ENTRIES SUPPLIED:
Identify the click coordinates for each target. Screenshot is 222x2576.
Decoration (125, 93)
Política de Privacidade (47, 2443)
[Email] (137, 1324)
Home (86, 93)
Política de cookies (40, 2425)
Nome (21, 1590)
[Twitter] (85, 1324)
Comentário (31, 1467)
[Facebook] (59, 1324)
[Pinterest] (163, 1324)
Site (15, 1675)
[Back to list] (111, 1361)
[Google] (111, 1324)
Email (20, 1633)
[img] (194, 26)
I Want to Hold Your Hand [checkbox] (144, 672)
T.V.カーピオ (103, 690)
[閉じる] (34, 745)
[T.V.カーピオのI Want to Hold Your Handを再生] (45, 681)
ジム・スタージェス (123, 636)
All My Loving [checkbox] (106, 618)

AIM OF THE TASK: Each record must be duplicated exactly, with none missing.

RESPONSE TO THE EXERCISE:
Identify the click coordinates for each target. Screenshot is 222x2576.
Decoration (125, 93)
Política de Privacidade (47, 2443)
[Email] (137, 1324)
Home (86, 93)
Política de cookies (40, 2425)
Nome (21, 1590)
[Twitter] (85, 1324)
Comentário (31, 1467)
[Facebook] (59, 1324)
[Pinterest] (163, 1324)
Site (15, 1675)
[Back to list] (111, 1361)
[Google] (111, 1324)
Email (20, 1633)
[img] (194, 26)
I Want to Hold Your Hand [checkbox] (144, 672)
T.V.カーピオ (103, 690)
[閉じる] (34, 745)
[T.V.カーピオのI Want to Hold Your Handを再生] (45, 681)
ジム・スタージェス (123, 636)
All My Loving [checkbox] (106, 618)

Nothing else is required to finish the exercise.